> [Document text]:
# Gordon Laing reviews the 8K quality from the Canon EOS R5



## Canon Rumors Guy (Aug 9, 2021)

> Reviewer Gordon Laing has done a video showcasing the 8K quality from the Canon EOS R5. The video was recorded, edited, and posted to YouTube in all of its 8K glory.
> The quality of the 8K video from the EOS R5 looks great to me, and if you can work around some of the perceived weaknesses, you’re going to get great results from the camera.
> So get some coffee while the 8K buffers and enjoy the samples.



Continue reading...


----------



## frjmacias (Aug 9, 2021)

It is funny to note that on older computers like the one I am currently using at work, the 8K playback does not play smoothly. Obviously this is an issue with the processing and rendering power of my work computer, but it has no problem playing back 4K, so the quality of the 8K is damn impressive. Super detailed.


----------



## Bdbtoys (Aug 9, 2021)

Darn... I was hoping this was going to be an R5 w/beta firmware used with a Ninja V+ preview.


----------



## SilverBox (Aug 9, 2021)

Using the Ninja V+ you can get Prores 8k and work around the overheating issues


----------



## Bdbtoys (Aug 9, 2021)

SilverBox said:


> Using the Ninja V+ you can get Prores 8k and work around the overheating issues



Not currently. That's the promise from Atomos... but no one has seen it yet.


----------



## SonicStudios (Aug 9, 2021)

I heard the firmware update was going to be released earlier than the promised August 18th RUMORED date. Counting down the days till August 17th!!! It will probably coincide with my delivery of the RF 100 2.8 that I preorder what seems like a year ago, not to mention my Ninja V+ is gathering dust waiting for the update, thought about putting the + with my V on my DJI RS2, making side view mirrors hahahahahahahah


----------



## RayValdez360 (Aug 9, 2021)

[Some records]

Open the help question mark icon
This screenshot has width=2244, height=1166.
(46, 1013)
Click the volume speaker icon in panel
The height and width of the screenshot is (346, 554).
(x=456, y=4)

> [Exercise instructions]:
a – Rewrite the paragraph in the forum thread on the Canon EOS R5's 8K video that begins "It is funny to note" in a shorter form that keeps its main facts.
b – Put the six lines of the rows into a Markdown table with the columns "No." and "Line", numbering each line and skipping any blank lines.
The text and the rows have nothing to do with each other.

> [Results]:
a – On an older work computer, the 8K playback isn't smooth because the machine lacks processing and rendering power. It plays 4K without trouble, though, which shows how impressive and detailed the 8K quality is.

b –
| No. | Line |
|---|---|
| 1 | Open the help question mark icon |
| 2 | This screenshot has width=2244, height=1166. |
| 3 | (46, 1013) |
| 4 | Click the volume speaker icon in panel |
| 5 | The height and width of the screenshot is (346, 554). |
| 6 | (x=456, y=4) |